Create a new corpus from files
Sketch Engine also serves as corpus building software by downloading content from the web or by uploading files. The latter is covered on this page.
A corpus can be built by combining both methods. Data can be added to the corpus at any point later and make it larger.
How to create a corpus by uploading files
There are 3 ways to reach the corpus building tool:
- on the corpus dashboard dashboard click NEW CORPUS
- on the select corpus advanced screen storage click NEW CORPUS
- open the corpus selector at the top of each screen and click CREATE CORPUS
Sketch Engine supports building parallel corpora from aligned texts. Follow these steps.
In the corpus building interface
- type a name for your new corpus, select the language, optionally provide a description and click NEXT
- select the I have my own texts
- drag and drop the files or select them from your hard drive
- multiple files can be uploaded as one zip archive
- click on the help icons help_outline to learn about the options and settings
This process can be repeated to make the corpus larger or can be combined with building from the web.
How to optimize your corpus
Find out how to optimize your corpus by adding a corpus description, labels, changing text types, etc.
Supported formats
The complete list of supported file formats includes:
.doc, .docx, .htm, .html, .tei, .tmx, .txt, .vert, .xml,
.pdf (scanned images must be OCRed before uploading)
.xls, .xlsx, .tmx, .xlf/.xliff, .ods (for parallel corpora only)
.zip, .tar.gz (to upload a large number of files at once)
An XML file is also possible if you upload it as plain text but it should only contain text with structural mark-up (such as document or paragraph boundaries; document metadata, etc.). More complex XML will not be processed correctly. Here is a sample of XML text that would be processed correctly:
With regard to PDF files, please bear in mind that they are first converted into plain text to create a corpus. This conversion is still an unsolved problem in computer science (across various fields), especially with PDF files containing multiple columns, headings/footers, or splitting words at the end of lines that may not be processed correctly.
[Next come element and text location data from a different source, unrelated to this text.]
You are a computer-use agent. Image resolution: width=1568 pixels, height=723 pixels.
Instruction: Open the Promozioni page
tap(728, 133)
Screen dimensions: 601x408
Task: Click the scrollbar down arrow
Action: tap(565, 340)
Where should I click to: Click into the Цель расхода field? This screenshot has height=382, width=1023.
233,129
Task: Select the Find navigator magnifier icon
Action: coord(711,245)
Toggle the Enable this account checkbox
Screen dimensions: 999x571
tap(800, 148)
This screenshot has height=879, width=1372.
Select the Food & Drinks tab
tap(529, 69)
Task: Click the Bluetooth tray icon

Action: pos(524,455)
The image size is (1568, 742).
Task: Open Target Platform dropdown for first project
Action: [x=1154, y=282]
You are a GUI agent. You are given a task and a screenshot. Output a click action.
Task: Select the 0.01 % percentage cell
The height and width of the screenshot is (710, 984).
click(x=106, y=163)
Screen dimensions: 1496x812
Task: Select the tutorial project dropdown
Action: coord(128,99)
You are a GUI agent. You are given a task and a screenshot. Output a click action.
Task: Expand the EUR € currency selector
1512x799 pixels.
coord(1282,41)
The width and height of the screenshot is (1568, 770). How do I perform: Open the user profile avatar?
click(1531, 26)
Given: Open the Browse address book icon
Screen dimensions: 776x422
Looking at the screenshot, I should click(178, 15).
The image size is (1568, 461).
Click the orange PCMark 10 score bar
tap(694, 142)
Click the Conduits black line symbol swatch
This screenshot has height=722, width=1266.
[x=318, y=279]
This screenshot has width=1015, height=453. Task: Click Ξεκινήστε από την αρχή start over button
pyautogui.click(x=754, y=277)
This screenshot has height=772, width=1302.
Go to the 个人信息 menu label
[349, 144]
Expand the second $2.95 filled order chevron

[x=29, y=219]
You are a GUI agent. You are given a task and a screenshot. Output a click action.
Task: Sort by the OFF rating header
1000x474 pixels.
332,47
Configuration template - advanced users
Configuration template (for advanced users): Instead of the default template for the selected language, you may select a custom configuration template. Be advised that only vertical files are supported when using custom templates. Also, note that this option is not shown by default. To enable it, you must first create a user template in Configuration templates as described in The Corpus Configuration File: Overview page and Corpus Configuration File: All Features.